One or the other startup founder regularly asks on social media whether angel investors can steal their ideas. This question on Quora is a recent example.
Yes, angel investors can steal ideas.
Whether they actually do is a trade secret and you’re unlikely to find any mea culpas in an open forum!
What you’re likely to find on Quora and other social networks is the bold proclamation that “ideas are worthless, only execution matters“.
I reject this notion for more reasons than one:
- Execution is equally worthless without an idea.
https://twitter.com/JulianCox_F_Hot/status/1224195153923133440
- Garrett Camp was worth $2.2 billion in Uber shares on the day of the rideshare giant’s IPO. Per Silicon Valley legend, his only contributions as the original founder of Uber were (1) the idea of ridesharing, and (2) finding Travis Kalanick, the co-founder, to execute it. So ideas are worth something. (It was found out later that the idea of rideshare was invented by another startup called Sidecar. So, effectively, Garrett Camp’s contribution was to get Travis Kalanick to execute Sidecar’s idea, for which he pocked a cool couple of billions!)

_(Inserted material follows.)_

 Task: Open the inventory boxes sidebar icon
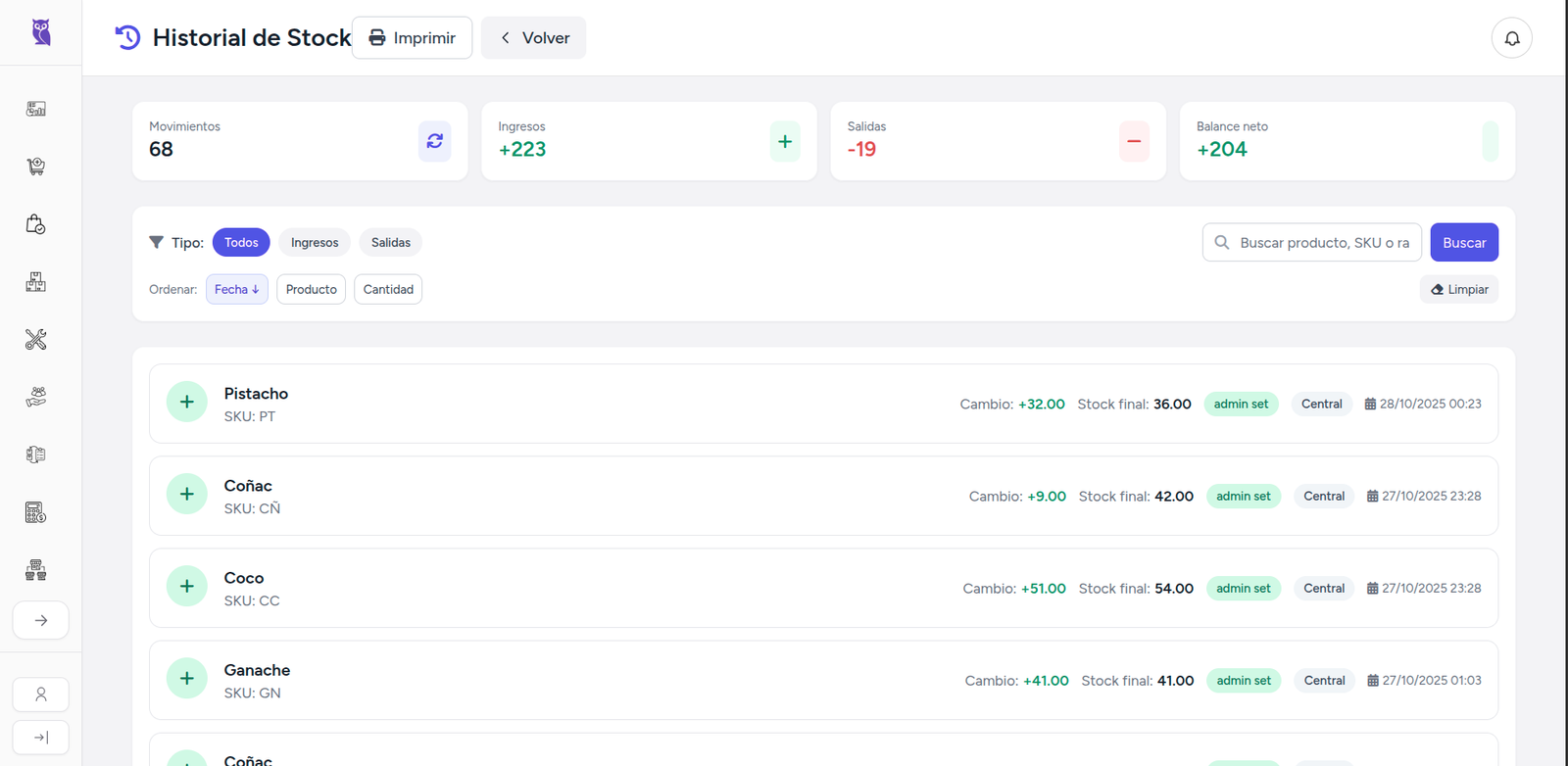36,282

- The pitch deck circulated by founders to angel investors contains not just the idea but details of business model, GTM strategy, financial projections, and so forth. So what can be stolen is much more than the idea.
Some self-styled mentors give the following tips to founders mitigate the risk of ideas getting stolen.

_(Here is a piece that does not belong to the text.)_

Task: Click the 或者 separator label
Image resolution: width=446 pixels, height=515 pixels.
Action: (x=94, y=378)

- Expose your idea only to trusted angel investors. First time founders are unlikely to have such a large network of potential angel investors that they can afford to cherry pick only “trusted angel investors”.
- Share information with angel investors in drip feed mode. Many angel investments close in a matter of days, some even in hours during speed-dating sessions. There simply isn’t enough time to engage in drip feed. Either the founder is all-in or he’s out.

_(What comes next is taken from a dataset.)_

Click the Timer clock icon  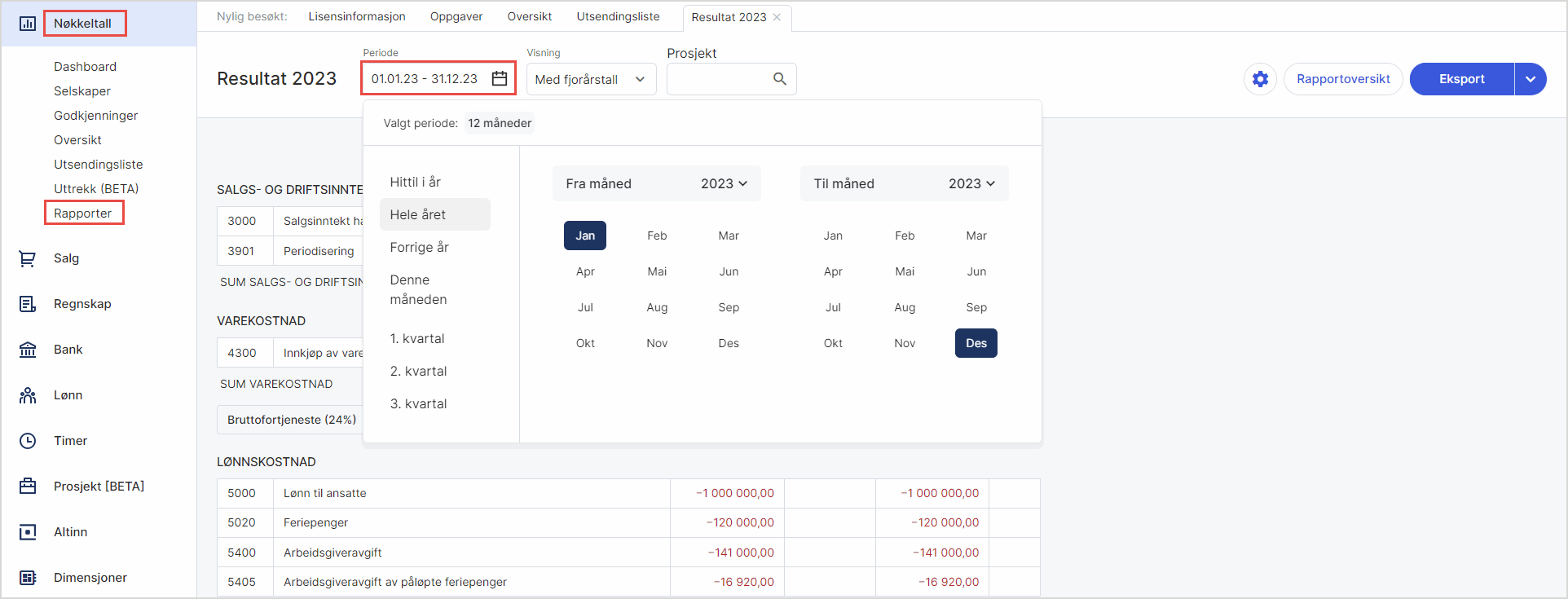(28, 441)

- Use NDAs before sharing ideas and pitch decks with angel investors. Many angel investors will refuse to sign NDAs. Besides, NDAs don’t prevent stealing; they only provide the founder with a legal recourse if theft happens. Now, “legal recourse” is the operative term. It involves lawyers, courts, and so on. It takes a lot of time and money, neither of which the founder has ample supply of.
I can go on but I hope you get my drift: Ideas are worth something; and it is impossible to prevent them from being stolen by angel investors.
So, what’s a founder to do?
Here’s my $0.02: Just take the plunge.
According to one school of thought, most ideas that resulted in great companies sounded harebrained at first, so if your idea has any merit, nobody will bother to steal it.
If that logic doesn’t vibe with you, founders should keep in mind that, at the stage of angel round, their product / service hasn’t achieved product market fit and their business model – if they even have one – is unproven. To be sure, the idea and the resulting product / service might be worth billions one day in the future. But, it could equally well be worth nothing.
At this stage, the founder is fronting an idea or at best an early version of the product / service, and a plan to execute it. Compared to that, the angel investor is fronting hard cash. And, mind you, the greenbacks forked out by angel investors come with zero guarantee of return. It’s not that money is released in installments based on achievement of committed milestones. As soon as the paperwork is signed, the angel investor wires the entire amount at one shot.
In short, angel investors give away all the money without getting anything in return at that point in time.
Ergo, the angel investor is taking a bigger risk than the founder.
Finding a startup that someone should start is not hard. Finding the startup *you* should start is a whole nother ball of wax.
<Incidentally, why “stealing” a startup idea makes no practical sense>
— Bryan (@birsic) February 11, 2020
That’s why founders should go all-in without bothering too much about how to prevent their ideas from getting stolen.